The basic hierarchy is like this:
Highest level
- Graphic lib wrapper (like SFML)
- Graphic lib (like OpenGL)
- Video drivers
- Direct Hardware I/O
Lowest level
If you really want to do everything "yourself", then you'd want to communicate directly with hardware i/o registers. But good luck with that, as all hardware is different and something running on your machine won't work on someone else's. Plus doing even the most basic of tasks is a lengthy process.
A more typical approach is to use a graphic lib like OpenGL or DirectX which already has a support base to work with all sorts of different types of hardware. It provides a common interface for your program, and then translates what you do into something the hardware will understand (depending on which hardware is in use).
Another approach is to use a wrapper around OpenGL like SFML. It still lets you use OpenGL directly, but simplifies common tasks in a crossplatform way... like loading images from files, creating and managing a window, communication to/from the OS, etc.

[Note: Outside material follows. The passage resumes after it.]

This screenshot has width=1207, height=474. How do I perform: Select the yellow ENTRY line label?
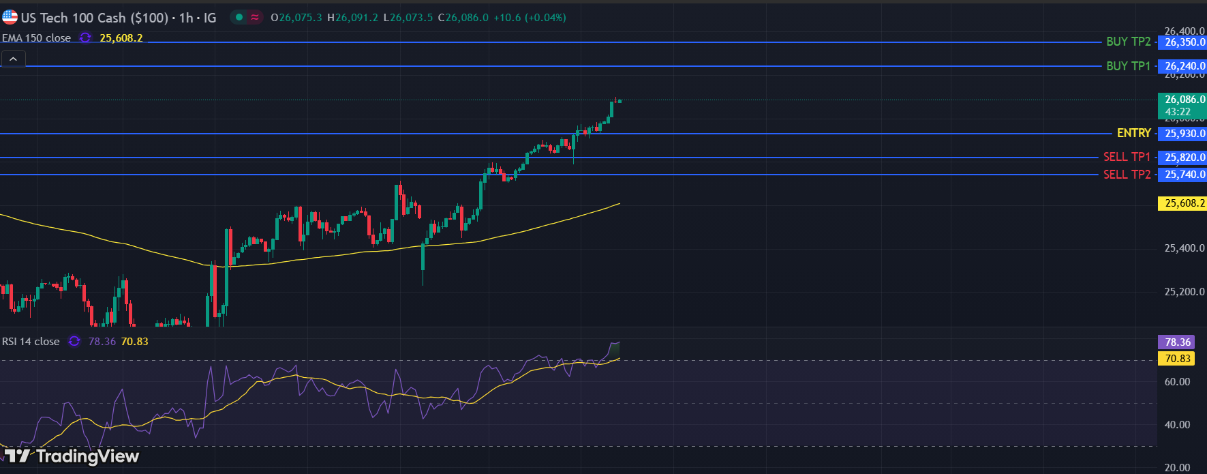(1133, 134)
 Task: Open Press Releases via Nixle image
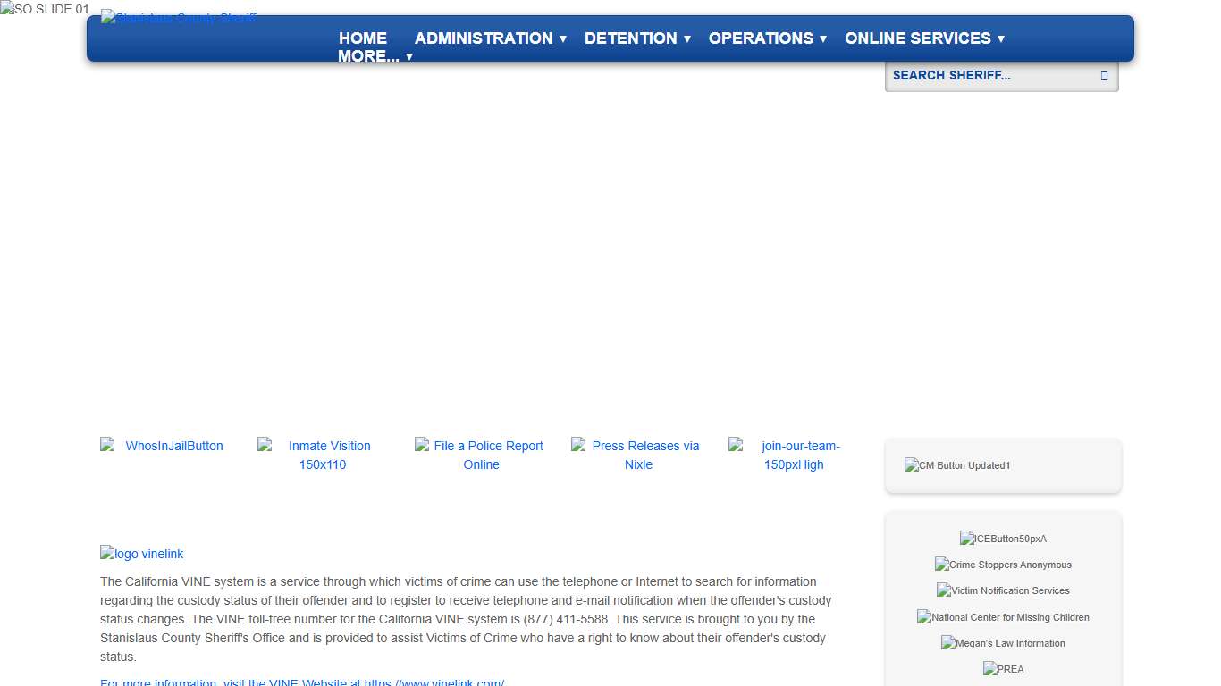[x=638, y=455]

I can understand wanting to write you own lib, but you should use one first. If you use one and aren't satisfied with it, then you can look at its source and see what it does and make your own using info you get from it. But trying to reinvent the wheel right out of the gate isn't really a good idea. Your game will take longer to write, will be more buggy, and won't work on nearly as many computers as it would if you just use an established lib.
There's nothing wrong with using existing libs. You're even already doing it (<iostream>, etc in C++ is all a lib. The only thing that makes it different from something like SFML is that it comes bundled with the compiler)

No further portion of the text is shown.